During the spring semester of 2020, I was the Mellon Visiting Professor of Justice, Equality, and Community in Anthropology at Davidson College.
In 2012, I earned my PhD at the University of North Carolina-Chapel Hill in the Department of Anthropology. This followed two degrees in economics (B.A. University of Michigan, M.A. Wayne State University). I then began as the Andrew W. Mellon Postdoctoral Fellow at the Center for the Americas at Wesleyan University–Middletown, CT in the fall of 2012.
I am an enrolled citizen of the Cherokee Nation.
My research areas include: economic anthropology, Indigenous rights, economic justice, political economy, economic sovereignty, economic stability, public anthropology, food and agricultural sovereignty, Native Nation economic development, American Indian studies, race and entrepreneurship, and economic colonialism.
First book project focus: Individual Eastern Band of Cherokee Indians small business owners and entrepreneurs.
Projects in motion: (1) Articles: Indigenous food and plant entrepreneurship (see “Food Sovereignty and Indigenous Chefs Series” page), including American Indian cannabis businesses. (2) Book: Native Nation and American Indians actions of economic justice in countering termination efforts by federal, state, and corporate entities.

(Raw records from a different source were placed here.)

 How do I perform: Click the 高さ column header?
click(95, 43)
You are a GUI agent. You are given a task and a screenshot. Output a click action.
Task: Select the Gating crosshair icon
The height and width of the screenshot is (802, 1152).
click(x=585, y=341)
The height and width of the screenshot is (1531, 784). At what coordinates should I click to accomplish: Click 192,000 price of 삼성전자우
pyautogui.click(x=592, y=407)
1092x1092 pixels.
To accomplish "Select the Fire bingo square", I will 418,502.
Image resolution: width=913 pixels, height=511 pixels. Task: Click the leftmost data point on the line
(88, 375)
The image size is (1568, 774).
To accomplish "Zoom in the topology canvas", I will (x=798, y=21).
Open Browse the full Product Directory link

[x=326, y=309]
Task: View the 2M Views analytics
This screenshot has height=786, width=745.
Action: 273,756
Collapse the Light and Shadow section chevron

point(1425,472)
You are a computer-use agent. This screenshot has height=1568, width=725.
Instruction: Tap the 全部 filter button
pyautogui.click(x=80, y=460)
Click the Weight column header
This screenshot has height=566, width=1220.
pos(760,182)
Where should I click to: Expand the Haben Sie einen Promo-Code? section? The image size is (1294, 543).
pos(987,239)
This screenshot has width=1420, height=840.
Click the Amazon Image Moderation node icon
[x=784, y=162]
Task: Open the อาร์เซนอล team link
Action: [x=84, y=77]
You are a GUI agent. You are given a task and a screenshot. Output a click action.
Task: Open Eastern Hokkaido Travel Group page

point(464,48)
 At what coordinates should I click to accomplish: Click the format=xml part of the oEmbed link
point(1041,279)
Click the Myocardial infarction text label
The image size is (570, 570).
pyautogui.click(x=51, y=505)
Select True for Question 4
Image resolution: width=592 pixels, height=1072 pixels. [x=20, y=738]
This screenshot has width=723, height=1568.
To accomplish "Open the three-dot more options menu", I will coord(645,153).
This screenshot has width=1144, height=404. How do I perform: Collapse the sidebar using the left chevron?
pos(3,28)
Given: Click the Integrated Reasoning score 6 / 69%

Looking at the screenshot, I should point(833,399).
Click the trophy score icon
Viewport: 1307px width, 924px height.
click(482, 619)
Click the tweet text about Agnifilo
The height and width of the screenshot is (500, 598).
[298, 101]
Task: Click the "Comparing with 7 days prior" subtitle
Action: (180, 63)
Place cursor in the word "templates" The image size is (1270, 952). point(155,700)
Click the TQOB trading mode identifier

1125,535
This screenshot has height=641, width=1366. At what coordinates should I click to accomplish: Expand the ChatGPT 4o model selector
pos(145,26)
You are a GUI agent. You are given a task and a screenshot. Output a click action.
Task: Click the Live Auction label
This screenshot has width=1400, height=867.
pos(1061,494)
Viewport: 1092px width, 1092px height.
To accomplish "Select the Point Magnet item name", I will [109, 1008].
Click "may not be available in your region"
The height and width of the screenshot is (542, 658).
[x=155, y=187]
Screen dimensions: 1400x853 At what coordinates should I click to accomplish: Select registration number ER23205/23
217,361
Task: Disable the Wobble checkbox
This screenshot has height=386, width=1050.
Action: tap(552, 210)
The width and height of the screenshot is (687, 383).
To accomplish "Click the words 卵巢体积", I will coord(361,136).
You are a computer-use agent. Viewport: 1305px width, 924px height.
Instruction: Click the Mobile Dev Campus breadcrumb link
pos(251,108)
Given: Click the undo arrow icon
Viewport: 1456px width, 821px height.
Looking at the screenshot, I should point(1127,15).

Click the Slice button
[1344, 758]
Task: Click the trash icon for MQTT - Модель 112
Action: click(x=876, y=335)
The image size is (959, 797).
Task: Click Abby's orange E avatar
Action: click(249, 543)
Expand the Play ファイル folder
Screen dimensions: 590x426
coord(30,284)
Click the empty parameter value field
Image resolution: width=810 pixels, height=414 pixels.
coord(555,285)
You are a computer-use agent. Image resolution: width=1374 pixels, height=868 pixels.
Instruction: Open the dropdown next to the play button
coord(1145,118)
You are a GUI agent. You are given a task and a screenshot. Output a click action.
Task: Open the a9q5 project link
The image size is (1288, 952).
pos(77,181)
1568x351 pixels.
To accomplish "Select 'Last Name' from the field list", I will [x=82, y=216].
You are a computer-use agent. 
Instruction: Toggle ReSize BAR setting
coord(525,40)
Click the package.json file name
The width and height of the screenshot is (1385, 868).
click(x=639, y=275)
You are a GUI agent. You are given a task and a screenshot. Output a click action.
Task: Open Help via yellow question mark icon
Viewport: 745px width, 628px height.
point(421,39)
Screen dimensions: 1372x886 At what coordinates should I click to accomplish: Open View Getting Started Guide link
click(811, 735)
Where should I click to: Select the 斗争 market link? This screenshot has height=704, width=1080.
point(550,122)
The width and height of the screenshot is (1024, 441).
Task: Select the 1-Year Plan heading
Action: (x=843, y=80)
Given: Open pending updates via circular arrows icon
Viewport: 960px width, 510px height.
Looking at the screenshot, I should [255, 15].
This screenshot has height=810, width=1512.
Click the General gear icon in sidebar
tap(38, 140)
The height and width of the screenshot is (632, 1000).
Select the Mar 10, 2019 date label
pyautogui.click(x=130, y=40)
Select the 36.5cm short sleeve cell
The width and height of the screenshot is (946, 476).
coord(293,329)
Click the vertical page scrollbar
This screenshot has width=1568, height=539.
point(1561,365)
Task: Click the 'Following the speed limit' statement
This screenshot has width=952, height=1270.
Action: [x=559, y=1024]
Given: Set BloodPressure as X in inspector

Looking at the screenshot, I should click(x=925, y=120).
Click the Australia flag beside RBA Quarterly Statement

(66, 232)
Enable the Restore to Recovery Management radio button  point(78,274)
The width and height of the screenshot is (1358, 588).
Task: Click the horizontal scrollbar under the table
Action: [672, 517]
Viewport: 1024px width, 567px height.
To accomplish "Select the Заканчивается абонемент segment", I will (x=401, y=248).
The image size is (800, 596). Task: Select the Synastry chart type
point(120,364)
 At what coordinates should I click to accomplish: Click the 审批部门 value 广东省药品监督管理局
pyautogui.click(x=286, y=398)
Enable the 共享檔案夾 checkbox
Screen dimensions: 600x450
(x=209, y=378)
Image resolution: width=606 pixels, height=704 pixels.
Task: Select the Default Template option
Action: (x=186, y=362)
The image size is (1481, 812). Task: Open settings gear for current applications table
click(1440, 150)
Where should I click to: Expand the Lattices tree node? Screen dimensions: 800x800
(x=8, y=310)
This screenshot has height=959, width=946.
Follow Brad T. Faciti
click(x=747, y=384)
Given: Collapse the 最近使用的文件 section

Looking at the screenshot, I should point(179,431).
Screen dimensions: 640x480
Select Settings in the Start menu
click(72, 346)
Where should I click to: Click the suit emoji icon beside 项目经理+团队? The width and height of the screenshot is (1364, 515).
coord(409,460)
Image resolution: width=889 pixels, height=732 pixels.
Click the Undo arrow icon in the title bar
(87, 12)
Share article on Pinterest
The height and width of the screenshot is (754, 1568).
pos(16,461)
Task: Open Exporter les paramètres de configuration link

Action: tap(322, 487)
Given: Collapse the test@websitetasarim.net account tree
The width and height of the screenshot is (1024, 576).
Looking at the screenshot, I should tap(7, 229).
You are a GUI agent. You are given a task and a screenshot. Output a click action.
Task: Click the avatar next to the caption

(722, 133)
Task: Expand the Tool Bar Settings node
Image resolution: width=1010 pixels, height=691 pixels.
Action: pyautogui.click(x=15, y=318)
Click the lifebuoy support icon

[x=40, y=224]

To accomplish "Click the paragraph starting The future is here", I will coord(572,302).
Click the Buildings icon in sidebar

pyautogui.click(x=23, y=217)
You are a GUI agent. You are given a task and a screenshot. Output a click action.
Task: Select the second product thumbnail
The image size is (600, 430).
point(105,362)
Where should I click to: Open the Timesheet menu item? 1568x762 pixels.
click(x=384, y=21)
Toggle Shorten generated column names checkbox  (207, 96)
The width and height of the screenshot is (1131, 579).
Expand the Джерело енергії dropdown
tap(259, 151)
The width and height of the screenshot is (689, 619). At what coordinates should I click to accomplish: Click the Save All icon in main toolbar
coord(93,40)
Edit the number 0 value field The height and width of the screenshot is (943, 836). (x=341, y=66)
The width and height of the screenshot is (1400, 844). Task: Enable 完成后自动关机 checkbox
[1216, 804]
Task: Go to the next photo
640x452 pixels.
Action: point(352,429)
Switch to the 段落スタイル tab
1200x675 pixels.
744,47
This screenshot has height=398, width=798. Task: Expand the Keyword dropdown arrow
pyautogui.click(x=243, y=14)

My overall work is in economic development for Native Nations in the United States and, consequently, issues of sovereignty related to—and based upon the necessity of—economic sustainability and stability. My initial research was focused on small businesses located on the Qualla Boundary of the Eastern Band of Cherokee Indians of North Carolina. This fieldwork took place during the height of the Great Recession and revealed that small businesses provide a crucial impact on reservation economies, especially during a time of economic crisis.
This research also highlighted the historical presence of small businesses and entrepreneurs on reservations and answered the questions of how the boundaries that Native Nations work within—land, legal, representational—impact these small businesses; how these boundaries are then transformed by these businesses (e.g. impacts on issues of sovereignty); and how these transformations can truly alter the landscape of a Native Nation in both figuratively and literally.
The book based on this research is the first full-length ethnography on American Indian small businesses and was released Spring 2019 with the UNC Press Critical Indigeneities Series. Topics covered include:
- Constructions of Indigenous entrepreneurship as contextually distinctive
- Dividends as a form of Guaranteed Annual Income (also, Universal Basic Income)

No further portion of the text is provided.